Our grind size guide has visual references for what each setting should look like. Getting the grind wrong is the single most common reason home brews taste off — and a quick glance at a reference image is usually enough to fix it.
Water Matters More Than Most Equipment
An underrated piece of "equipment" that is not equipment: water. Coffee is 98–99% water, and what comes out of your tap can make or break the cup. We cover this in detail in why water quality matters for coffee, but the short version for this guide:
- Carbon-filtered tap water (Brita-style pitcher) works for most home brewing. This is the cheapest effective fix for bad tap water.

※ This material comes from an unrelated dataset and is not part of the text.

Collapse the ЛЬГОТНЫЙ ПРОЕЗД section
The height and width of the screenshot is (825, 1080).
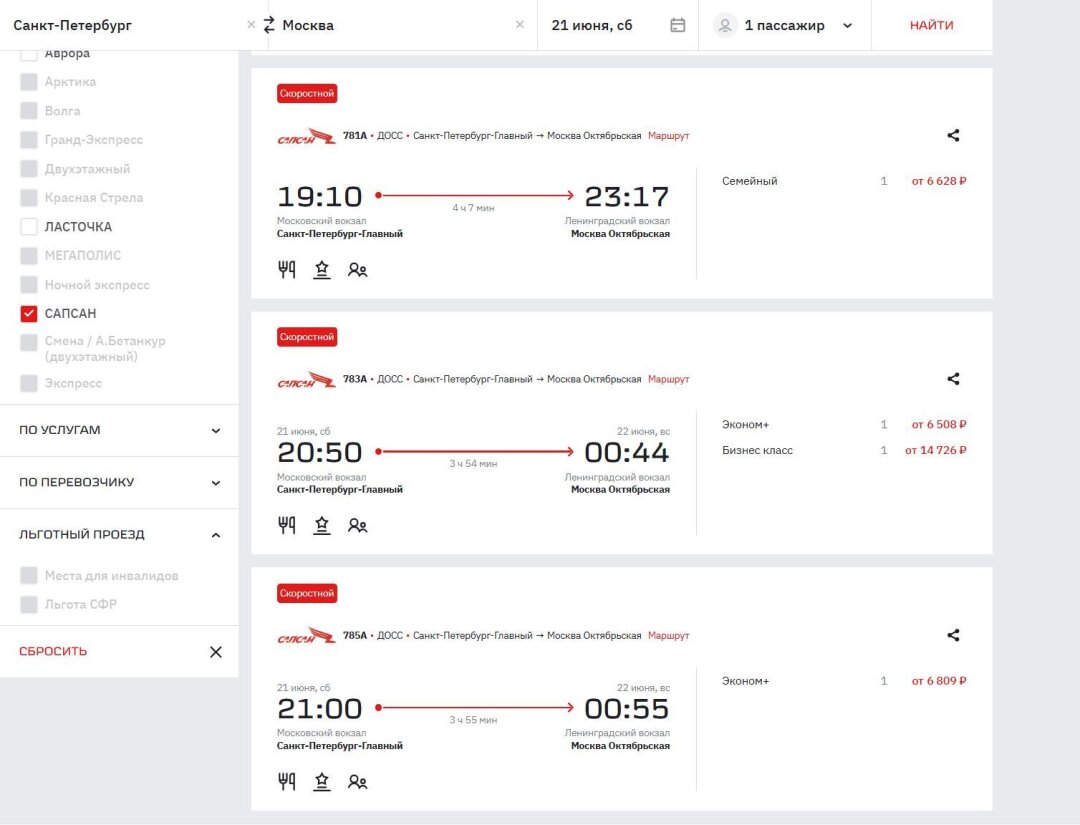pos(119,535)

- Third Wave Water packets (or similar mineral-balance products) offer professional-level water optimization. Pour a packet into a gallon of distilled water, shake, brew. Used by cafes and competition brewers.

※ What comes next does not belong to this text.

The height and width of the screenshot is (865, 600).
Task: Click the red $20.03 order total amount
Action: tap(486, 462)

- Hard water shortens kettle life via limescale and changes extraction (usually toward bitterness). Soft water can under-extract.
- Distilled or reverse osmosis water is too pure — coffee needs minerals (particularly magnesium and calcium) to extract well. Avoid both.
Check your local water report if flavor is off. You might find your tap water has high chlorine or very hard mineral content that is working against every other upgrade you have made.
Espresso Equipment: A Separate Game
Espresso demands a different tier of every piece of equipment, and it is worth separating from the rest of this guide.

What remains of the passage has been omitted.